▶ **Passage**:
● ● ● ● ●

James Merkel wrote:

I was trying to come up with a way to prevent the user from starting at the wrong place. (Putting up an Alert that says you can't start there). There's a method in the NSFileManager class called isDeletableFileAtPath. I am thinking that all of those volumes and higher level directories that I want to avoid are not deletable. Therefore I could use this as a filter.


You should test that assumption. Test it when logged in as both a non-admin user and an admin user. You might be surprised.

You also might be surprised if Apple changes anything in permissions, ACLs, etc. and suddenly you get a whole lot more files than you planned for. So the whole premise seems a little shaky to me.

I'm not sure why you can't allow the user to start at "the volume level", if by that you mean the root filesystem whose pathname is /. If you want to limit depth, give the user a control to limit depth. If you want to limit number of files, give the user a control for that. Set reasonable defaults, but otherwise don't artificially limit what users can do. You don't know how they've setup their storage, and arbitrary limitations are obnoxious.

● ● ● ● ●

Write the next part of the reply about using isDeletableFileAtPath as a filter, starting after its final sentence.

▶ **Recorded information**:
● ● ● ● ●

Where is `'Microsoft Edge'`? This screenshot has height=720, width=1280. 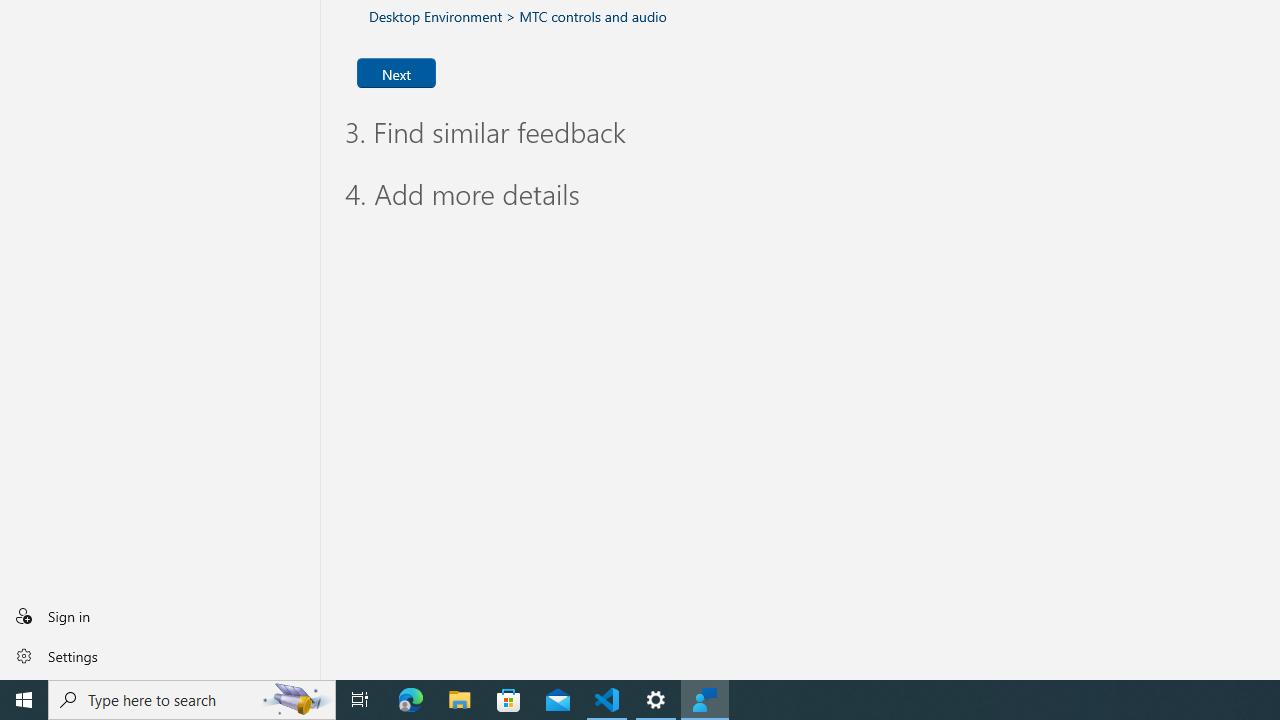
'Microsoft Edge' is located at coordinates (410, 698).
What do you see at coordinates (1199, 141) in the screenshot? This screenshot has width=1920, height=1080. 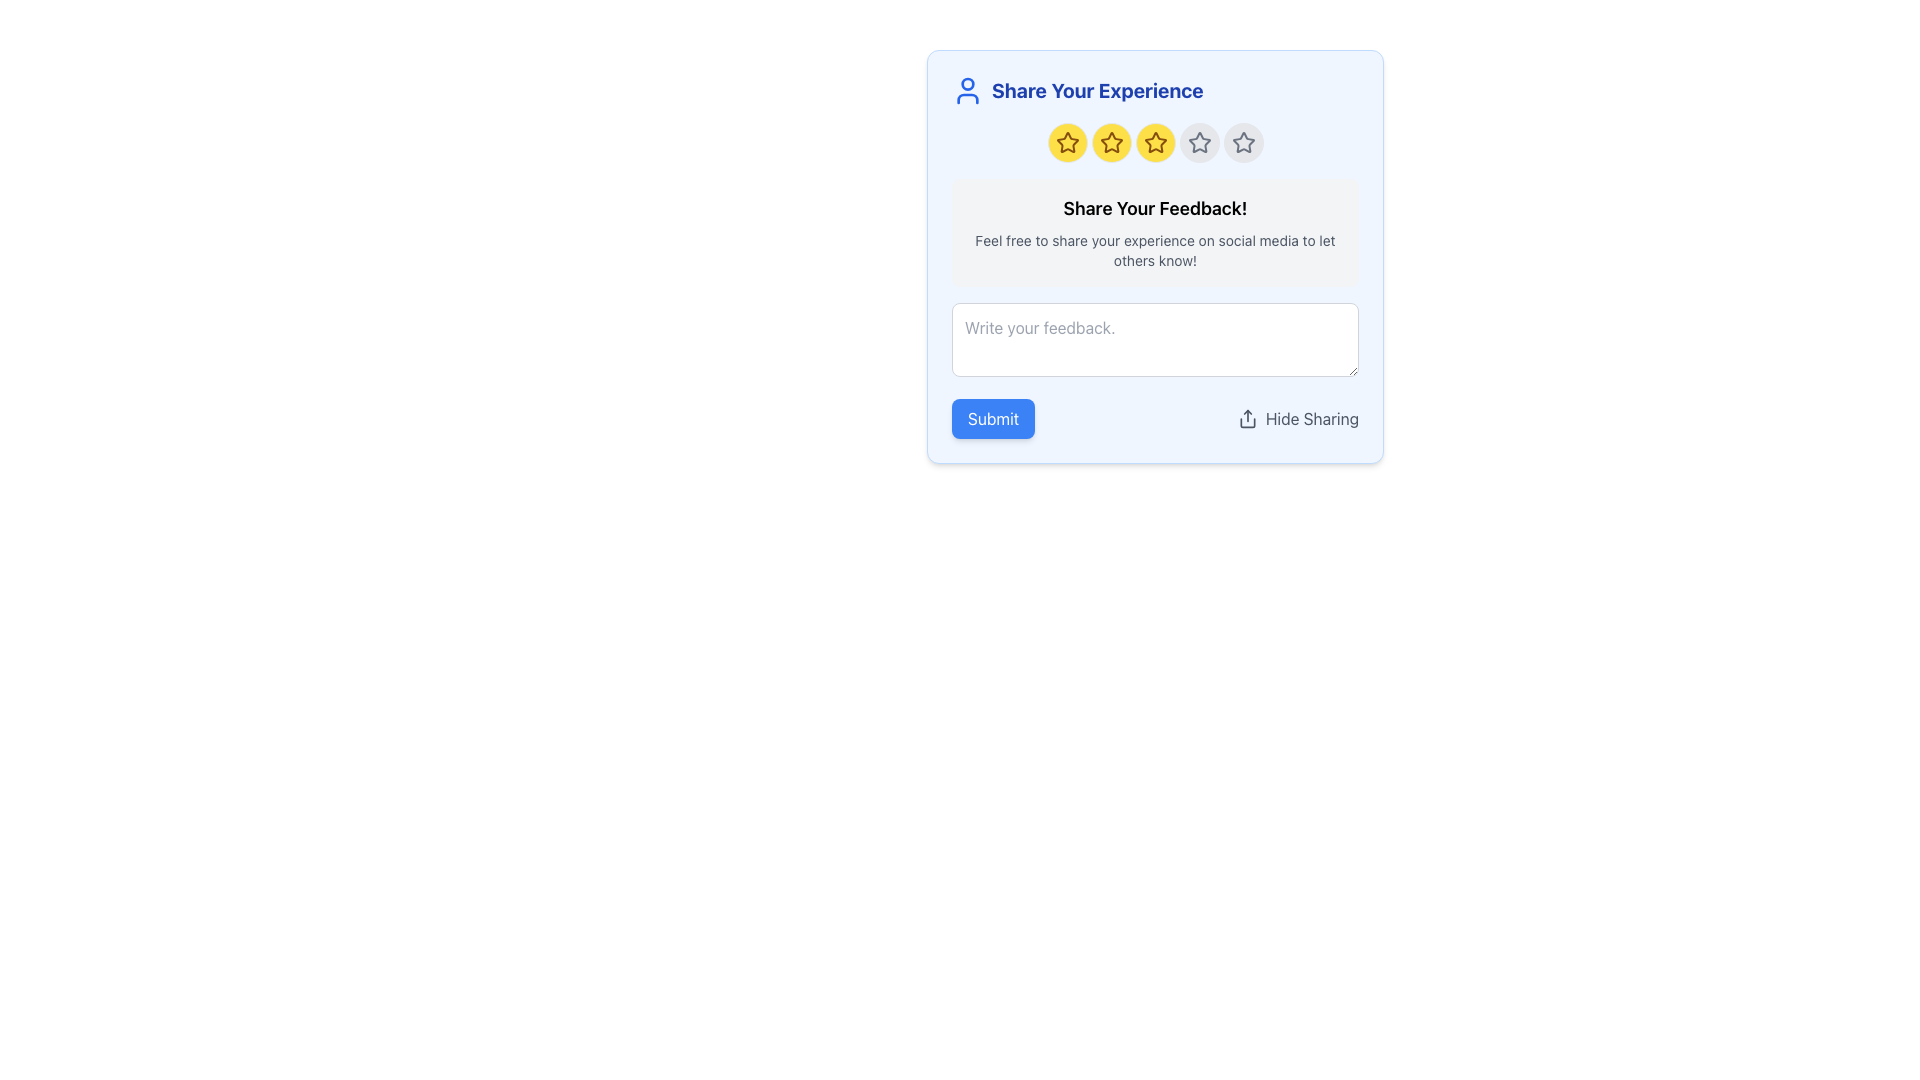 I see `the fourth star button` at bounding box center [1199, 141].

● ● ● ● ●

▶ **The answer**:
If your concern is traversing every mounted volume, there's an easy way to detect that: it's the device-id in the struct filled in by stat () (see man page for stat(2)). You don't have to decipher the device- id, you just have to check for a change in device-id to some value that differs from the device-id of where you started. For an example of controlling depth, traversal of volumes, etc. look at the man page for the 'find' command.

There are also readable attributes (flags and xattrs) that can offer clues as to whether a directory is hidden from the GUI or not. See man chflags, and man xattr. The idea here is to not traverse hidden dirs unless the user says it should. Some of these are also available as Spotlight metadata, so read up on that, too.

And don't put up any alert that says "You can't start there". Simply dim or don't show any items that should not be traversed. Few things are worse than a cycle of "You can't do that" alerts, when the proper course is to only show things that can be done.